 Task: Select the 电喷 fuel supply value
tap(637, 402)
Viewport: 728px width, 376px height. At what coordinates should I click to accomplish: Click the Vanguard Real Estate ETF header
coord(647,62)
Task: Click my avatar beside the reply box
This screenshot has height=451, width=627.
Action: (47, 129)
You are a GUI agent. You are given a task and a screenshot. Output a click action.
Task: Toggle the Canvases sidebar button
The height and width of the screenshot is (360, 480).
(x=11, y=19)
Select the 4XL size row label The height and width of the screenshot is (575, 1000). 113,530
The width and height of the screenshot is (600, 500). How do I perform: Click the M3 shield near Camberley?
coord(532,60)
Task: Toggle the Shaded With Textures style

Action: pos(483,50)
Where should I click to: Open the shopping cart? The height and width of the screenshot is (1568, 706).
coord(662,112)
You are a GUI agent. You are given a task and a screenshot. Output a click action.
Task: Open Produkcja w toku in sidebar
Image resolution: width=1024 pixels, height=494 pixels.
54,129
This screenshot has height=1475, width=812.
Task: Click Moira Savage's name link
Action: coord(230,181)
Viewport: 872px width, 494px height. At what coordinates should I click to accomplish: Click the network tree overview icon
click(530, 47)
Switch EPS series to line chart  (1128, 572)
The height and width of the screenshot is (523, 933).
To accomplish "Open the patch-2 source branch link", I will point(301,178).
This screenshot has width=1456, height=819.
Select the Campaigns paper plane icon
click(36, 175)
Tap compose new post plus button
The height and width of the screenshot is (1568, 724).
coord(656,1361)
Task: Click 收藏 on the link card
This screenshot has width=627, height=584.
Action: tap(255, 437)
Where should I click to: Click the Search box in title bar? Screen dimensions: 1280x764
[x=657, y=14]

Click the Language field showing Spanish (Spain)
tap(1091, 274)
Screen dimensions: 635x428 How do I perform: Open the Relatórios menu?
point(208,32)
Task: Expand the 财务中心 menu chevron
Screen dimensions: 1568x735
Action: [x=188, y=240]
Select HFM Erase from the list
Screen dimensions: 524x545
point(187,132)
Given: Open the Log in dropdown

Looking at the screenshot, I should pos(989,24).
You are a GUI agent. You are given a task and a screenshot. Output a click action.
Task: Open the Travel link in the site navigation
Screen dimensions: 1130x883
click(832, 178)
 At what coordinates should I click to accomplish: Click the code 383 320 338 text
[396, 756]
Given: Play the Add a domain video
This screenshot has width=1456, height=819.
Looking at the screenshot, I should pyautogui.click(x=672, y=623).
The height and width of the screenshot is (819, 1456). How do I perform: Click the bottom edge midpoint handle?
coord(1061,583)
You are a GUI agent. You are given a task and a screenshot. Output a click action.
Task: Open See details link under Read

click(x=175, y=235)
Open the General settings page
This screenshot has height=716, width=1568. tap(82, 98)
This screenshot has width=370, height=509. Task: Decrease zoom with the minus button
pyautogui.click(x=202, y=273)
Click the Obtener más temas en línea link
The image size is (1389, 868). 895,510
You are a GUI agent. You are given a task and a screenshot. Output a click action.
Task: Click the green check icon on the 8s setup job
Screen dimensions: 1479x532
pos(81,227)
::::::::::
◆ **DO THIS**: Copy the lines above word for word.

◆ **EXERCISE OUTPUT**:
 Task: Select the 电喷 fuel supply value
tap(637, 402)
Viewport: 728px width, 376px height. At what coordinates should I click to accomplish: Click the Vanguard Real Estate ETF header
coord(647,62)
Task: Click my avatar beside the reply box
This screenshot has height=451, width=627.
Action: (47, 129)
You are a GUI agent. You are given a task and a screenshot. Output a click action.
Task: Toggle the Canvases sidebar button
The height and width of the screenshot is (360, 480).
(x=11, y=19)
Select the 4XL size row label The height and width of the screenshot is (575, 1000). 113,530
The width and height of the screenshot is (600, 500). How do I perform: Click the M3 shield near Camberley?
coord(532,60)
Task: Toggle the Shaded With Textures style

Action: pos(483,50)
Where should I click to: Open the shopping cart? The height and width of the screenshot is (1568, 706).
coord(662,112)
You are a GUI agent. You are given a task and a screenshot. Output a click action.
Task: Open Produkcja w toku in sidebar
Image resolution: width=1024 pixels, height=494 pixels.
54,129
This screenshot has height=1475, width=812.
Task: Click Moira Savage's name link
Action: coord(230,181)
Viewport: 872px width, 494px height. At what coordinates should I click to accomplish: Click the network tree overview icon
click(530, 47)
Switch EPS series to line chart  (1128, 572)
The height and width of the screenshot is (523, 933).
To accomplish "Open the patch-2 source branch link", I will point(301,178).
This screenshot has width=1456, height=819.
Select the Campaigns paper plane icon
click(36, 175)
Tap compose new post plus button
The height and width of the screenshot is (1568, 724).
coord(656,1361)
Task: Click 收藏 on the link card
This screenshot has width=627, height=584.
Action: tap(255, 437)
Where should I click to: Click the Search box in title bar? Screen dimensions: 1280x764
[x=657, y=14]

Click the Language field showing Spanish (Spain)
tap(1091, 274)
Screen dimensions: 635x428 How do I perform: Open the Relatórios menu?
point(208,32)
Task: Expand the 财务中心 menu chevron
Screen dimensions: 1568x735
Action: [x=188, y=240]
Select HFM Erase from the list
Screen dimensions: 524x545
point(187,132)
Given: Open the Log in dropdown

Looking at the screenshot, I should pos(989,24).
You are a GUI agent. You are given a task and a screenshot. Output a click action.
Task: Open the Travel link in the site navigation
Screen dimensions: 1130x883
click(832, 178)
 At what coordinates should I click to accomplish: Click the code 383 320 338 text
[396, 756]
Given: Play the Add a domain video
This screenshot has width=1456, height=819.
Looking at the screenshot, I should pyautogui.click(x=672, y=623).
The height and width of the screenshot is (819, 1456). How do I perform: Click the bottom edge midpoint handle?
coord(1061,583)
You are a GUI agent. You are given a task and a screenshot. Output a click action.
Task: Open See details link under Read

click(x=175, y=235)
Open the General settings page
This screenshot has height=716, width=1568. tap(82, 98)
This screenshot has width=370, height=509. Task: Decrease zoom with the minus button
pyautogui.click(x=202, y=273)
Click the Obtener más temas en línea link
The image size is (1389, 868). 895,510
You are a GUI agent. You are given a task and a screenshot. Output a click action.
Task: Click the green check icon on the 8s setup job
Screen dimensions: 1479x532
pos(81,227)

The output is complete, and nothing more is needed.